▶ [Quoted text]
So, did he blow the Preakness, as many believe? The feeling here is he didn’t. He came home his final three-sixteenths in :18 4/5, which wins just about any Preakness; he opened up four lengths on Hard Spun, beating him twice as far as he did in the Derby; and he equaled the three fastest Preaknesses ever run. When you accomplish all that and still lose, then you have to look at the horse that beat you.

And when you look at Curlin, you’re looking at an extraordinary horse, who has performed more amazing feats in his first three and a half months of racing than any horse in memory. The son of Smart Strike was supposed to have hit the proverbial brick wall already, but if one exists, he’s obviously broken right through it and is actually getting stronger and faster, if that is possible.

Coming off three strolls in the park in his first three races and never having been looked in the eye, he was thrown into the mass frenzy that is the Kentucky Derby, and with no 2-year-old foundation at all. That’s like an Iowa farm boy coming to New York City, being thrown into a crowded subway train at rush hour and being told to make his way from one end of the train to the other in two minutes.

Curlin was all but swallowed up by the field after getting pinched back early, and was moving with Street Sense when the only hole available closed right in his face, not only making him alter course and look for another way through, but opening the rail up for Street Sense. For him to pass three horses in the final eighth and outfinish two strong closers – Imawildandcrazyguy and Circular Quay -- to finish third was extremely impressive, and actually brought him more respect than he had before the race. He proved to many, even in defeat, that he was everything they said he was. It also provided him with the fortitude and toughness he would need two weeks later.

So, what does he do in the Preakness? He stumbles at the start, nearly going to his knees and makes a dramatic, sweeping move on the far turn to reach contention. With his enormous strides, he  fails to negotiate the stretch turn, fanning himself five wide and having Street Sense blow right by him on his inside. Stuck on his left lead, he appears to be on his way to another third-place finish at best. But, then jockey Robby Albarado yanks him to the inside in one final attempt to get him to change leads. He responds, switching over to his right lead, and, amazingly, finds another gear. He bears down on Street Sense, who already has his connections celebrating victory, and runs him down at the wire.

Despite all this, he manages to equal the Preakness record of 1:53 2/5, come home his final three-sixteenths in about :18 2/5, which is as fast a closing time as you’ll ever see, and earn a Beyer Speed Figure of 111 and a Ragozin Sheets number of “negative 1/4,” both exceptional figures.

Curlin has been called a freak by more than one horseman, and that was before the Derby. You’ll find that word being used with a lot more regularity now following his Preakness performance.

When the great Preaknesses of all time are discussed, you can bet this year’s renewal will be mentioned right up near the top of the list.

▶ [Information supplied]
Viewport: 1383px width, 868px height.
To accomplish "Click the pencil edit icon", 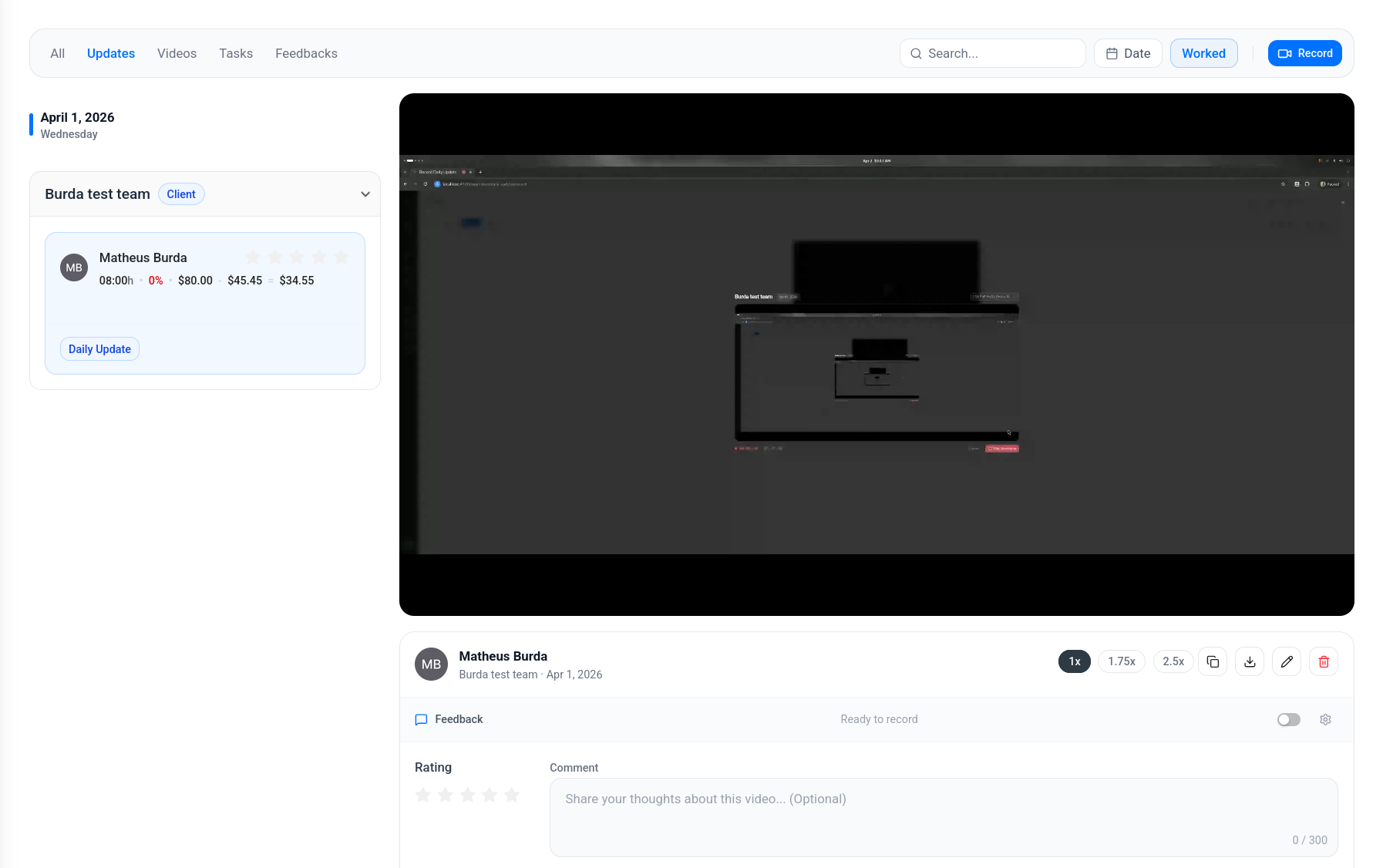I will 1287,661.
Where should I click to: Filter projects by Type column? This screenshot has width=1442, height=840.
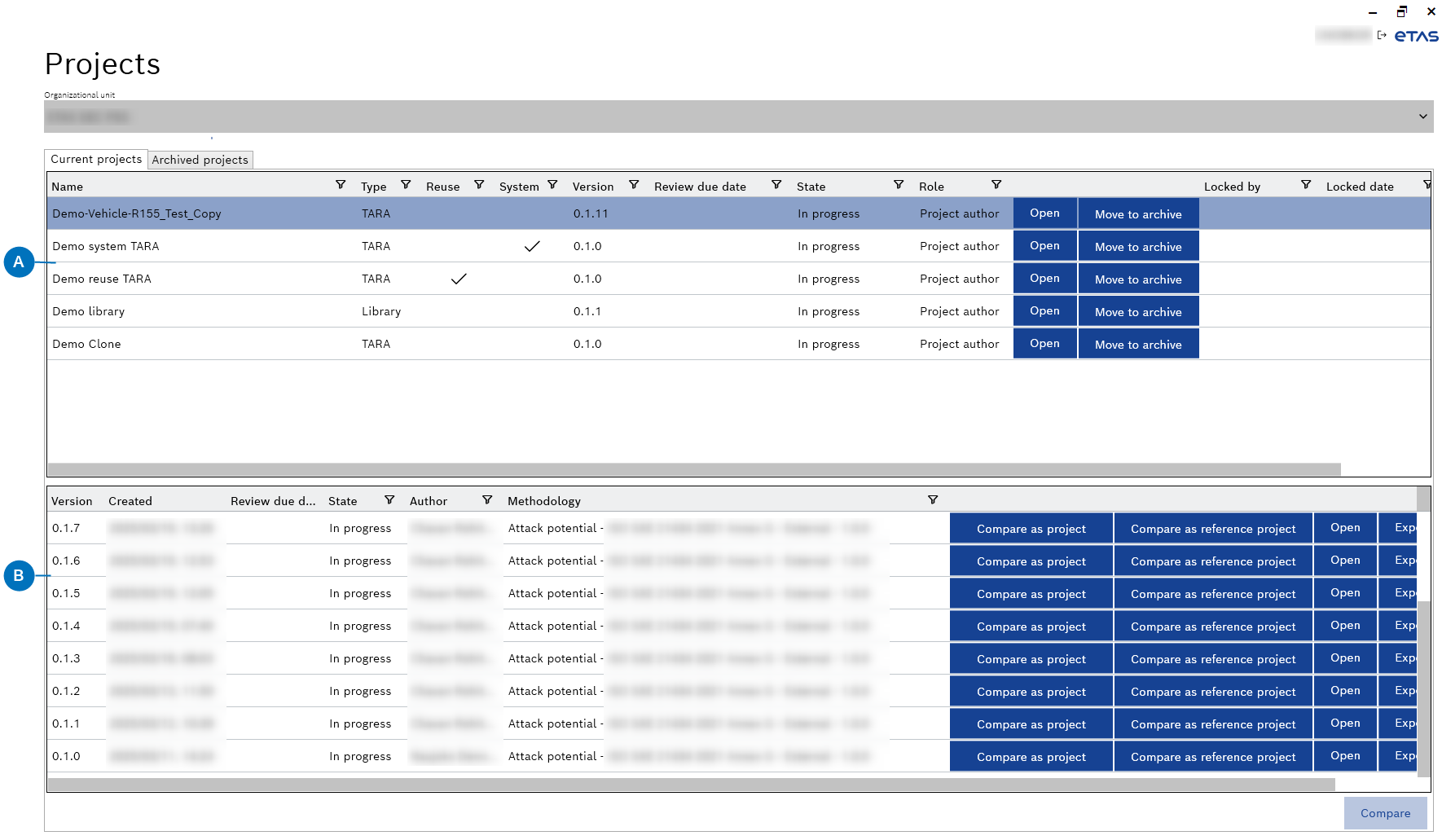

▶ [Requirements]
(1) In the passage about Curlin, which jockey pulled him to the inside to get him to change leads in the Preakness?
(2) Sum up the passage about Curlin in two sentences.
(3) Carry on the passage about Curlin from its final sentence.

▶ [Final answers]
(1) Robby Albarado

(2) Curlin had no 2-year-old foundation, yet he finished third in the Kentucky Derby after getting pinched back early and having a hole close in his face, and the effort won him more respect. In the Preakness he stumbled at the start and fanned five wide on the stretch turn, but after switching to his right lead he ran down Street Sense at the wire and equaled the race record of 1:53 2/5.

(3)
You also have to acknowledge yet another top-class performance by third-place finisher Hard Spun, who proves race after race that he is one fast, tough colt, who just loves to go out there and run. He could have easily been right there in both the Kentucky Derby and Preakness, but things didn’t quite go his way. Only a blessed trip by Street Sense prevented him from winning the Derby, as he ran his butt off every step of the way through testing fractions, finishing almost six lengths ahead of Curlin.

Trainer Larry Jones tried different tactics in the Preakness, and the son of Danzig rated beautifully in behind the battling leaders Xchanger and Flying First Class, who cut out a blistering pace. Sitting some four lengths back and saving ground, Hard Spun looked to be in the garden spot. But when C P West came rolling up on his outside, jockey Mario Pino saw the potential for disaster unfolding. If he let C P West pull up on even terms, and one or both of the leaders suddenly stopped in front of him, he’d find himself hopelessly trapped.

In a split-second decision, he steered Hard Spun to the outside before C P West had a chance to pin him in, hoping the colt would continue to relax and bide his time. Now, out in the clear, with nothing but daylight directly in front of him and two horses down on the rail, Hard Spun’s competitive juices started flowing – no, make that gushing – and he dragged Pino to the lead with a quick burst through a rapid :23 1/5 quarter. That burst was supposed to have come at the three-eighths pole, not down the backstretch.

Pino tried to reel him back in once he cleared the two leaders, and Hard Spun did come back to him. But then C P West came charging at him midway around the turn and that got the colt’s blood up again. As he did in the Derby, he opened up a two-length lead, and still seemed to be on cruise control. But that initial quick move and the brutal pace eventually took its toll.

The pace cooked Xchanger and Flying First Class, who retreated rapidly to finish last and next-to-last, beaten 26 and 30 lengths, respectively. Hard Spun, however, kept on giving his all. Although he couldn’t match the powerful moves of Curlin and Street Sense, he did hang on gamely for third, 1 1/2 lengths ahead of C P West, who will be heard from this summer.

So, there you have it, three magnificent performances by three talented colts, and a finish that will be talked about for many years. And if Curlin, with those long, sweeping strides of his, somehow manages to take yet another step forward in the Belmont Stakes, we could witness the birth of a superstar. But before we get too far ahead ourselves, Street Sense and Hard Spun are star material in their own right, and if all three make it to Belmont (still awaiting word on Street Sense), we could have another race for the ages. It would be a shame if Curlin and Street Sense didn’t get a chance to settle the score in the last remaining classic, but that is out of our control.

A few other thoughts on the Preakness:

Mention has been made about Calvin Borel looking back over his right shoulder (not a peek, a look) as Curlin moved up on his flank. It is doubtful that cost Street Sense the race, as it happened quickly and the colt never broke his rhythm. But there is still the question of why he did it. At that stage of the race, with a horse (regardless of who it is) charging up behind you and gaining ground with every stride, why look back? To see who it is? Who cares at that point? The great trainers will tell you, you bear down, focus on the wire, and ride your tail off. This is not a big deal, but one still can’t help but wonder why Borel decided to look back at such a crucial point in the race, when it was obvious every inch was going to be important.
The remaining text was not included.